The impending completion of WBI Energy Transmission's North Bakken Expansion natural gas pipeline project is likely to increase the Bakken's ability push more gas to Northern Border Pipeline for ultimate delivery downstream in the Midwest.

While the project will increase access to prolific Williston Basin production, it could also reduce flaring. Once the expansion is completed, a milestone the company anticipates in December, the added takeaway could be put to the test as production spikes in the region.

Construction is already well underway on the 92.5-mile, 250 MMcf/d project in the northwest corner of North Dakota after the Federal Energy Regulatory Commission approved the project June 1. According to WBI Energy Transmission's company website, facilities are expected to go into service sometime in December. The proposed route runs through McKenzie County, which produced over 1.44 Bcf/d in summer 2021, up from 1.18 Bcf/d the summer prior, according to S&P Global Platts Analytics.

The WBI system plays a vital role for the Williston Basin in bringing much of the play's gas to market in the Midwest. This past summer, WBI carried 1.07 Bcf/d in total to other interconnecting pipelines, of which nearly 1 Bcf/d was put on Northern Border. Northern Border generally runs at or near capacity and is essentially the only outlet for Bakken gas. Bakken volumes typically price off AECO and compete for line space with Western Canadian supply heading east along Northern Border.

THE DATA ▸
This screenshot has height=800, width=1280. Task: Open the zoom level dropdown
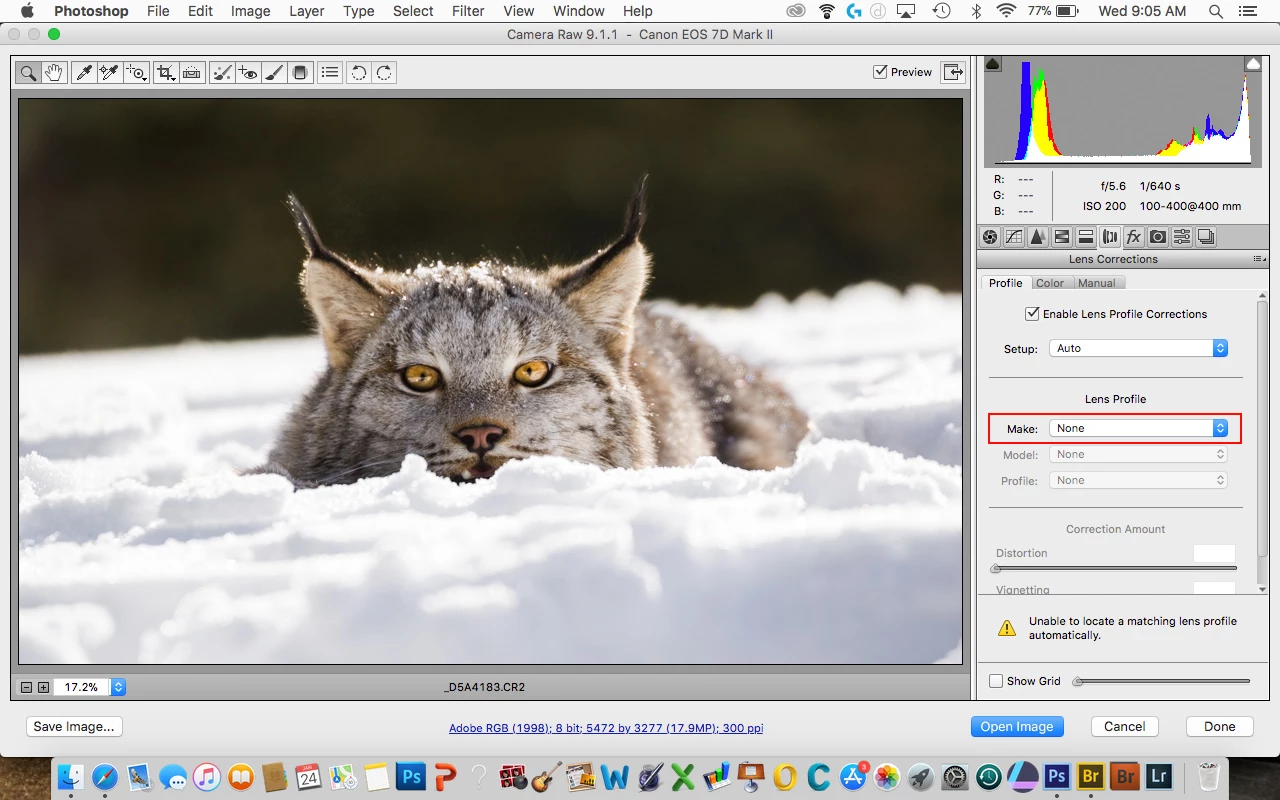click(119, 687)
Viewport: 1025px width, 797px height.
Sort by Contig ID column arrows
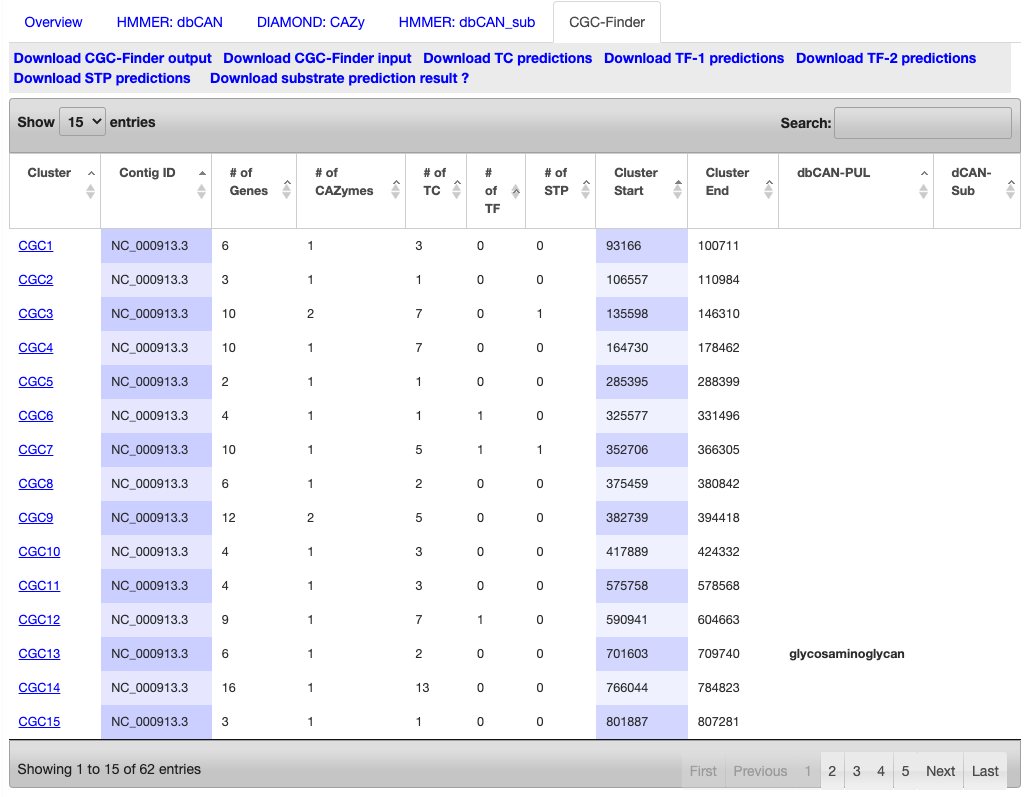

SET OF TASKS ▸
1/ Answer these from the North Bakken Expansion text:
(a) How long is the project, and what is its capacity?
(b) On what date did the Federal Energy Regulatory Commission approve the project?
(c) What total volume did WBI carry to other interconnecting pipelines this past summer?
2/ Write a continuation of the North Bakken Expansion pipeline text, beginning after its final sentence.
The material that comes after the North Bakken Expansion text is separate from it.

LIST OF ANSWERS ▸
1/
(a) It is 92.5 miles long with a capacity of 250 MMcf/d.
(b) June 1.
(c) 1.07 Bcf/d.

2/
At 1 Bcf/d this summer, WBI deliveries to Northern Border were up more than 140 MMcf/d from summer 2020 at an all-time high. WBI deliveries accounted for 56% of the Bakken supply pumped on Northern Border, according to Platts Analytics.

This increase supported Bakken gas in gaining even more Northern Border space. Bakken averaged a summer record 74% share of the space on Northern Border, up two points from summer 2020.

Considering WBI's expansion and its route, it is possible Bakken's share of Northern Border will increase by as much as the added 250 MMcf/d by summer 2022, as production returning from the coronavirus pandemic has been met with an inability to get to a processing plant.

Midsummer flaring in the Bakken was strong, surging to over 8% for the first time since summer 2020 and exceeding the NDIC flaring cap goal of 9% in July, when 10.4% of the production was flared, according to data from the commission. Since then, rig counts in the Bakken have jumped by at least five and are nearing 30 for the first time since April 2020, according to Enverus. WBI's impending expansion may be driving the recent build in rigs.

Looking to Platts Analytics' production forecast, Bakken dry gas production is expected to grow to 2.21 Bcf/d in summer 2022 from 2.06 Bcf/d in summer 2021. WBI's capacity addition will likely play a big role in the takeaway of that production increase.